Reputation: 194
I'm trying to run a Dask
cluster alongside a Dash
app to analyze very large data sets. I'm able to run a LocalCluster
successfully and the Dask DataFrame computations occur successfully. The Dash
app is started using the following gunicorn
command:
Unfortunately, my issues occur when I try and move the cluster to coiled
.
coiled.create_software_environment(
name="my-conda-env",
conda={
"channels": ["conda-forge", "defaults"],
"dependencies": ["dask", "dash"],
},
)
coiled.create_cluster_configuration(
name="my-cluster-config",
scheduler_cpu=1,
scheduler_memory="1 GiB",
worker_cpu=2,
worker_memory="1 GiB",
software="my-conda-env"
)
cluster = coiled.Cluster(n_workers=2)
CLIENT = Client(cluster)
dd_bills_df = dd.read_sql_table(
table, conn_string, npartitions=10, index_col='DB_BillID'
)
CLIENT.publish_dataset(bills=dd_bills_df)
del dd_bills_df
log.debug(CLIENT.list_datasets())
x = CLIENT.get_dataset('bills').persist()
log.debug(x.groupby('BillType').count().compute())

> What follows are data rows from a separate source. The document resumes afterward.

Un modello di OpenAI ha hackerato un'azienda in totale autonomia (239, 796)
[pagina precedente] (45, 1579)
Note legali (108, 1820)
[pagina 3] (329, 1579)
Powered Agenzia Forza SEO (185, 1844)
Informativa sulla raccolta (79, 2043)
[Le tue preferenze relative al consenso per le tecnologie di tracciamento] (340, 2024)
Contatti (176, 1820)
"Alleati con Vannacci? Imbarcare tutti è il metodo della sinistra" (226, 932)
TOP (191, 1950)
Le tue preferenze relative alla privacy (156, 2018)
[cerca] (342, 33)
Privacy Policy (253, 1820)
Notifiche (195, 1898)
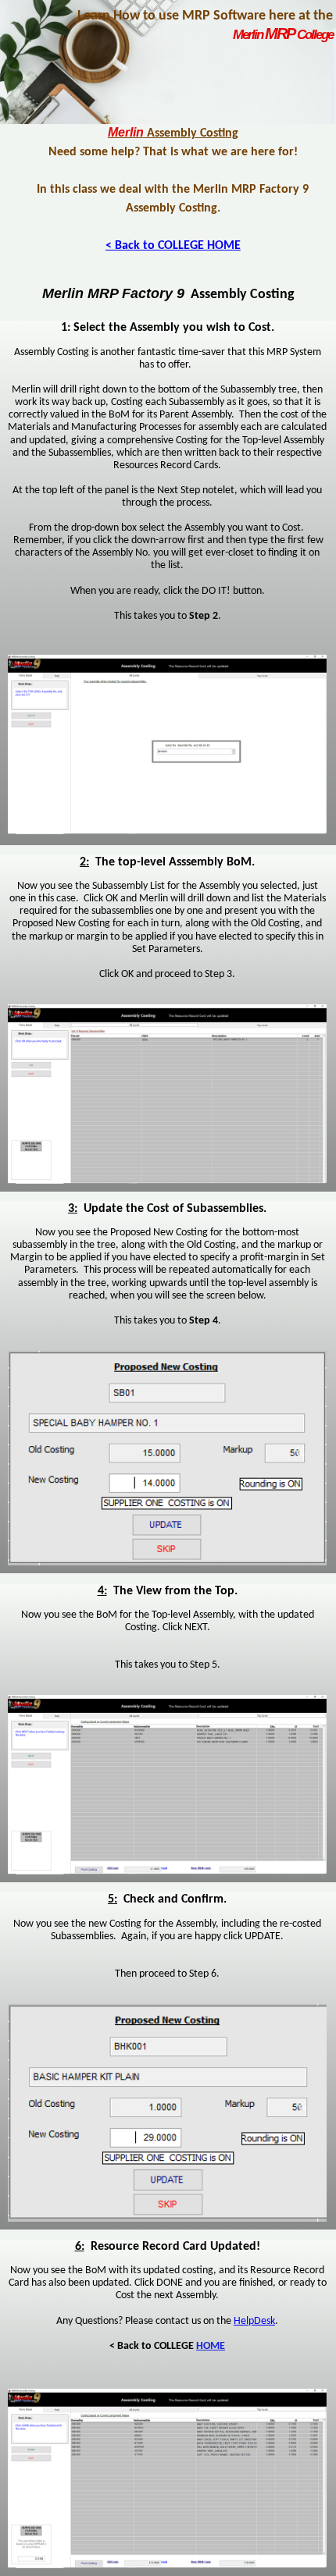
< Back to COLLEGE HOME (173, 246)
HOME (210, 2346)
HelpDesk (254, 2321)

The cluster is created and the data set is successfully published to the cluster and then the dataset is successfully pulled by the client into the variable x
. The problem occurs during the groupby()
calculation.
[2021-12-03 17:40:30 -0600] [78928] [ERROR] Exception in worker process
Traceback (most recent call last):
File "/Users/leowotzak/PenHole/test-containers2/venv/lib/python3.9/site-packages/gunicorn/arbiter.py", line 589, in spawn_worker
worker.init_process()
File "/Users/leowotzak/PenHole/test-containers2/venv/lib/python3.9/site-packages/gunicorn/workers/base.py", line 134, in init_process
self.load_wsgi()
File "/Users/leowotzak/PenHole/test-containers2/venv/lib/python3.9/site-packages/gunicorn/workers/base.py", line 146, in load_wsgi
self.wsgi = self.app.wsgi()
File "/Users/leowotzak/PenHole/test-containers2/venv/lib/python3.9/site-packages/gunicorn/app/base.py", line 67, in wsgi
self.callable = self.load()
File "/Users/leowotzak/PenHole/test-containers2/venv/lib/python3.9/site-packages/gunicorn/app/wsgiapp.py", line 58, in load
return self.load_wsgiapp()
File "/Users/leowotzak/PenHole/test-containers2/venv/lib/python3.9/site-packages/gunicorn/app/wsgiapp.py", line 48, in load_wsgiapp
return util.import_app(self.app_uri)
File "/Users/leowotzak/PenHole/test-containers2/venv/lib/python3.9/site-packages/gunicorn/util.py", line 359, in import_app
mod = importlib.import_module(module)
File "/Library/Frameworks/Python.framework/Versions/3.9/lib/python3.9/importlib/__init__.py", line 127, in import_module
return _bootstrap._gcd_import(name[level:], package, level)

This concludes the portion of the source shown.